• [Data for this task]
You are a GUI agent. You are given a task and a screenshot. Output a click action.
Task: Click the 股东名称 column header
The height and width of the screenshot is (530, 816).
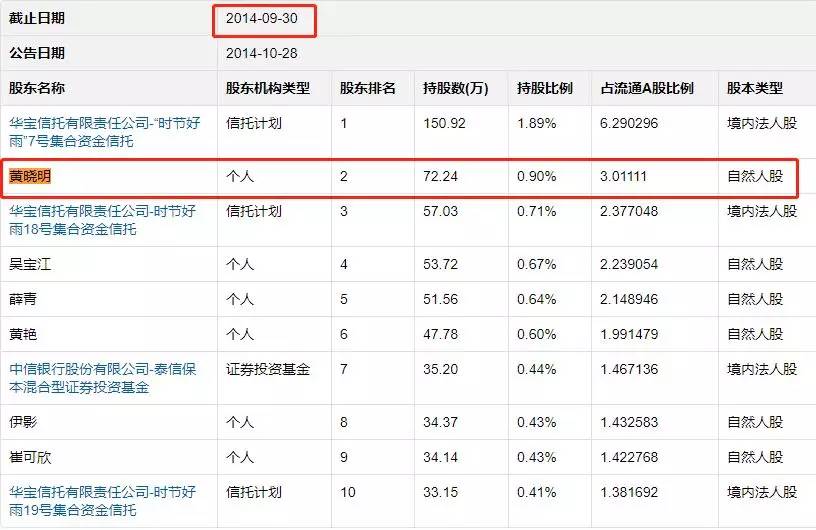[x=37, y=88]
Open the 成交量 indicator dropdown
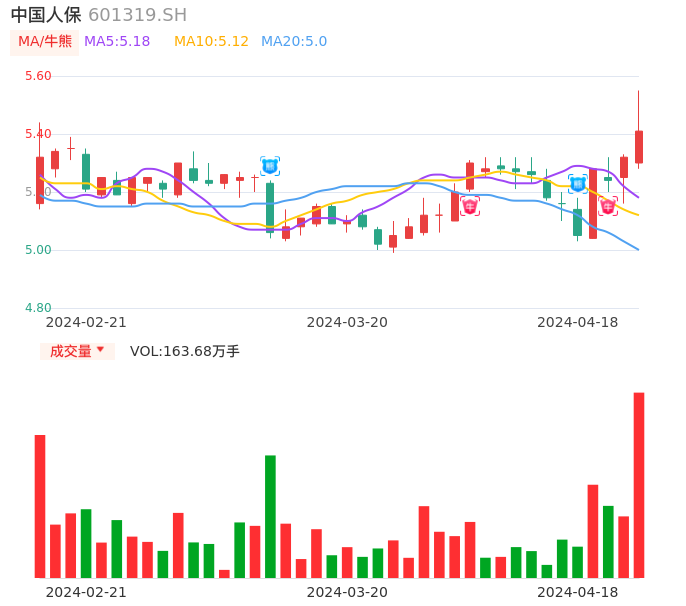This screenshot has height=606, width=686. pyautogui.click(x=77, y=351)
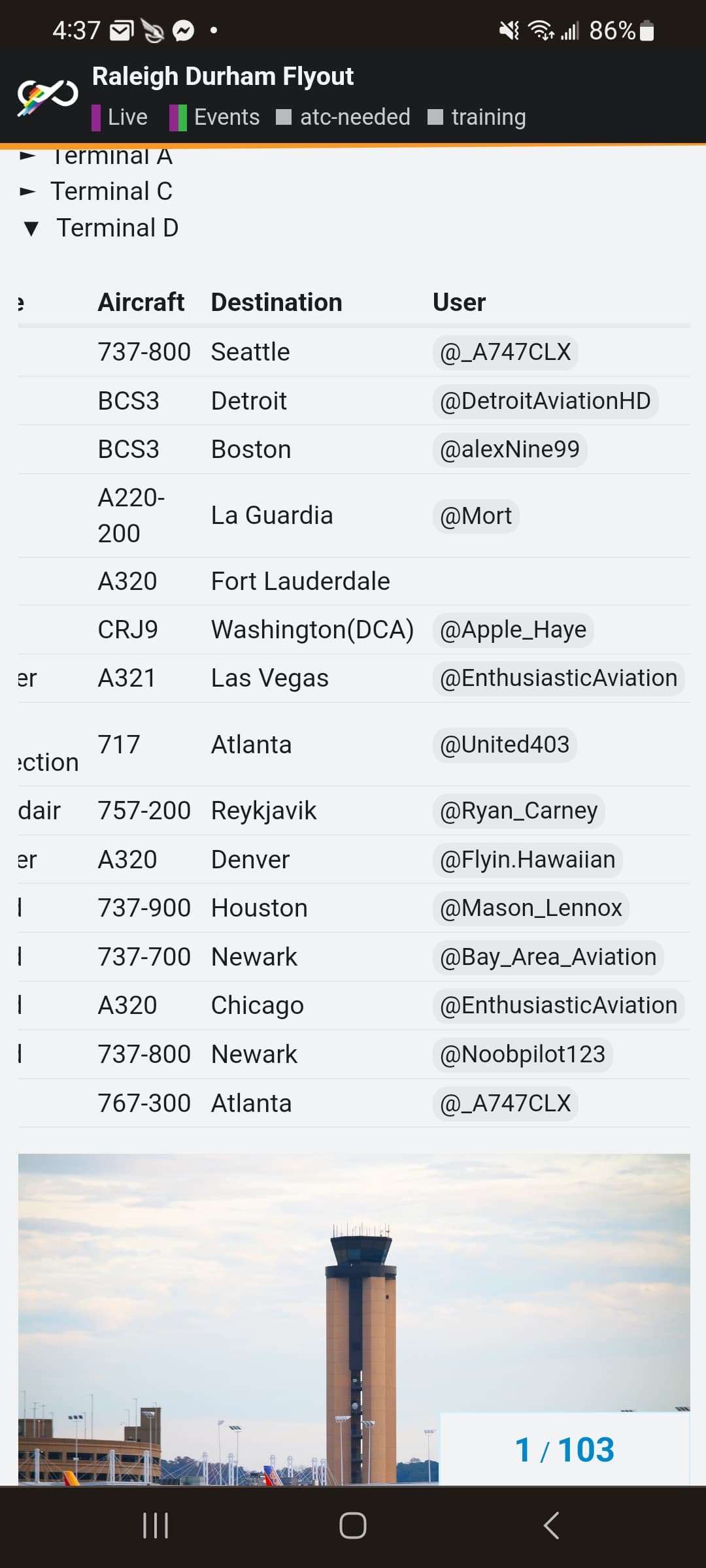The height and width of the screenshot is (1568, 706).
Task: Expand the Terminal C section
Action: click(x=97, y=191)
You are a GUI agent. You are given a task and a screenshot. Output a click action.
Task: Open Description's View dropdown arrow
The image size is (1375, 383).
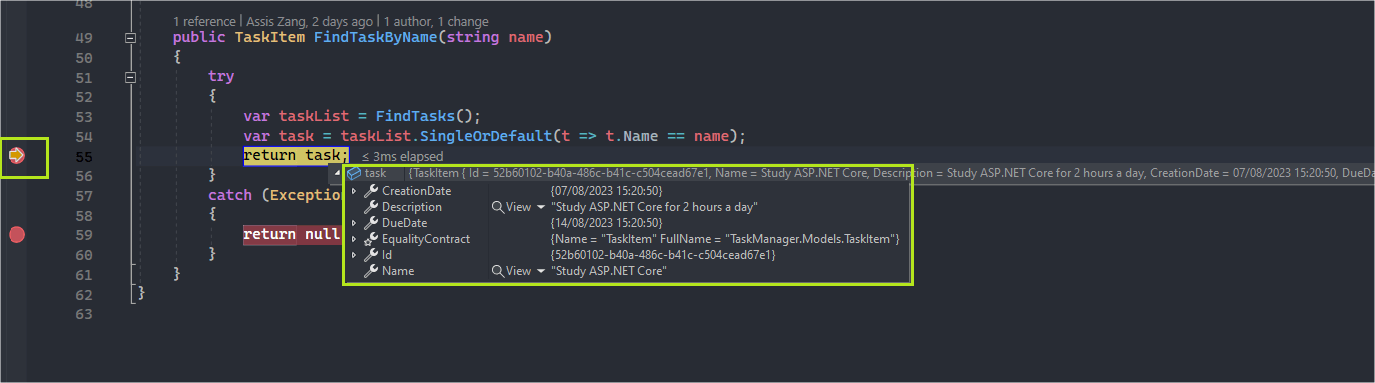click(541, 207)

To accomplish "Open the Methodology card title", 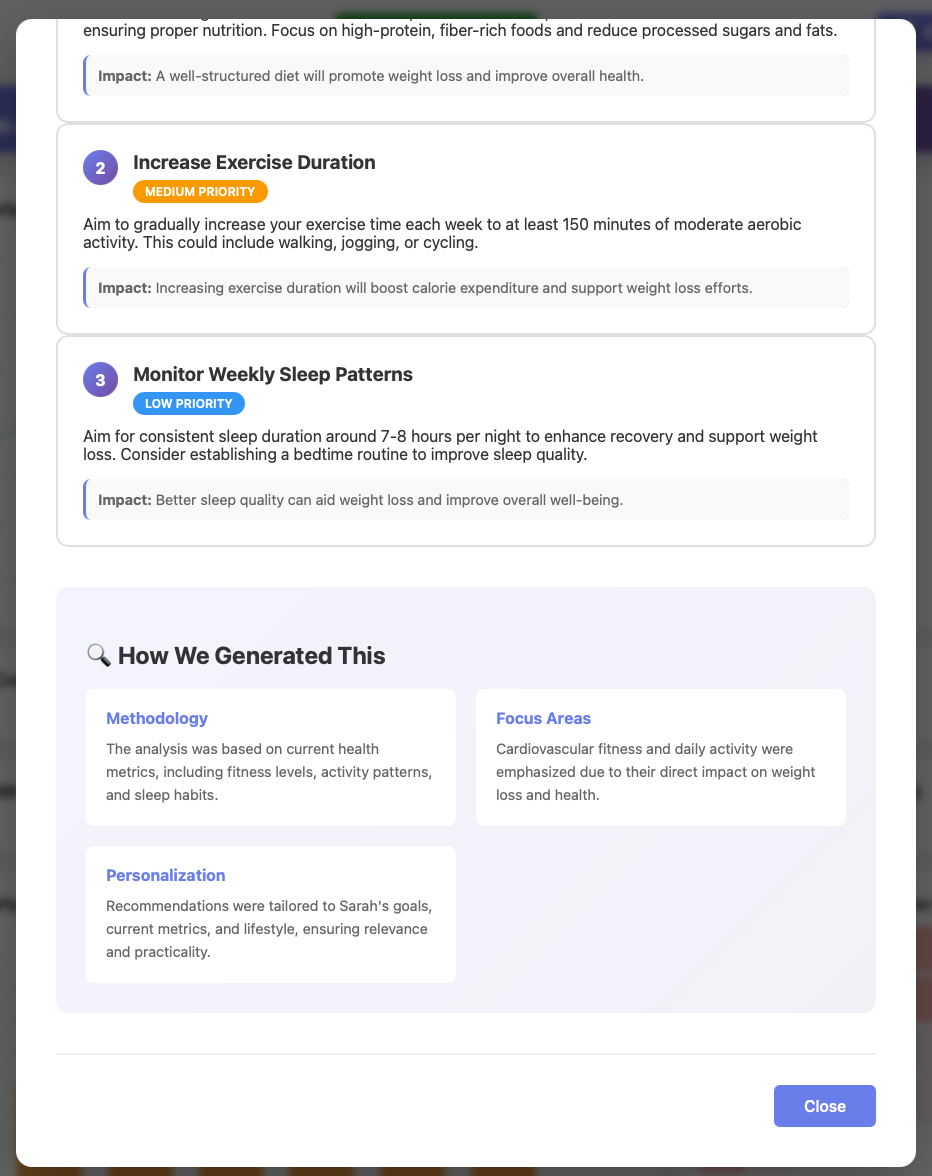I will tap(157, 718).
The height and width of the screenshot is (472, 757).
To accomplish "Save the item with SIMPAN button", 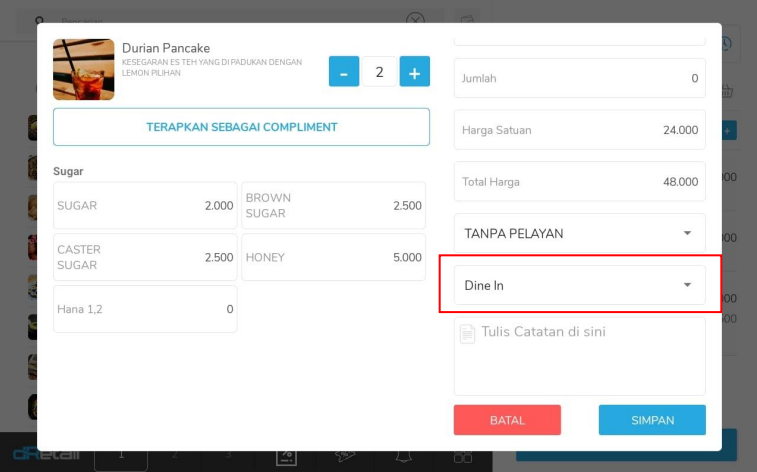I will (x=652, y=420).
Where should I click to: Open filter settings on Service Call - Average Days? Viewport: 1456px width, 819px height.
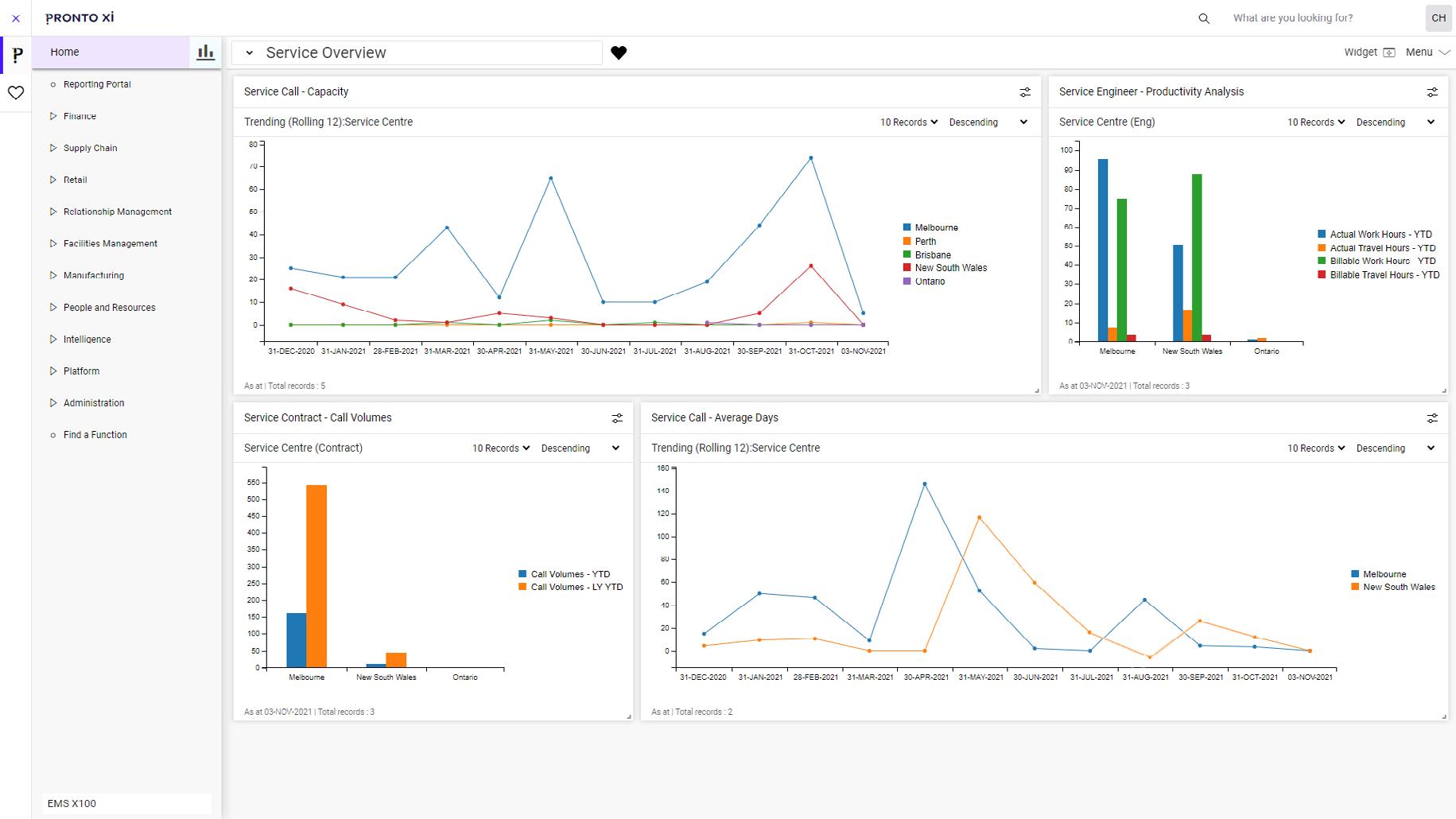tap(1432, 417)
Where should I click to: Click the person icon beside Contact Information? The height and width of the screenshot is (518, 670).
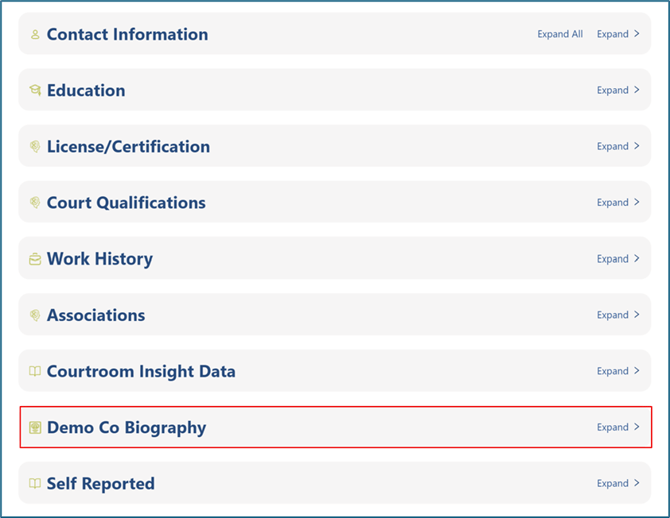[x=35, y=34]
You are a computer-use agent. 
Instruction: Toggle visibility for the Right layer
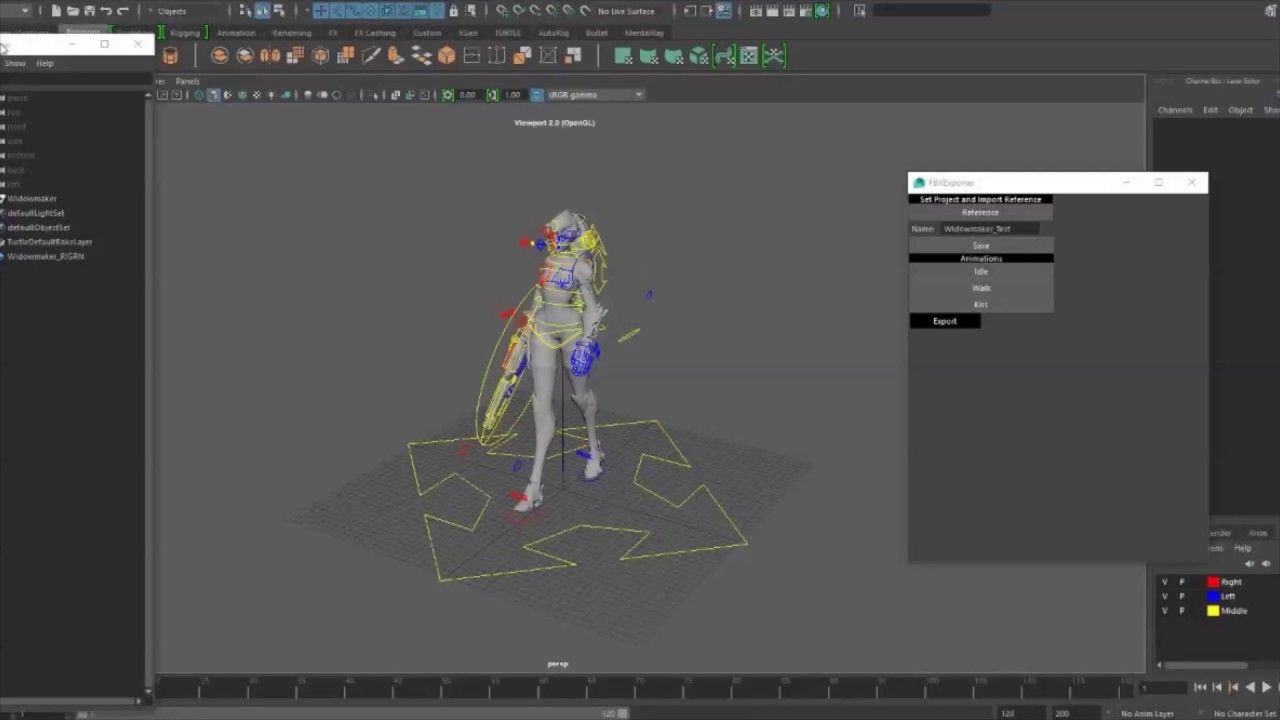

• [Prompt]
Could you rewrite the items starting with the line that contains "Where should I click to: Click" and going on through the end of the items, replacing "person icon" with "user icon" and leaving everything else as it is? Omit the pictures from your answer.

• [Solution]
Where should I click to: Click the user icon beside Contact Information? The height and width of the screenshot is (518, 670).
[x=35, y=34]
You are a computer-use agent. 
Instruction: Toggle visibility for the Right layer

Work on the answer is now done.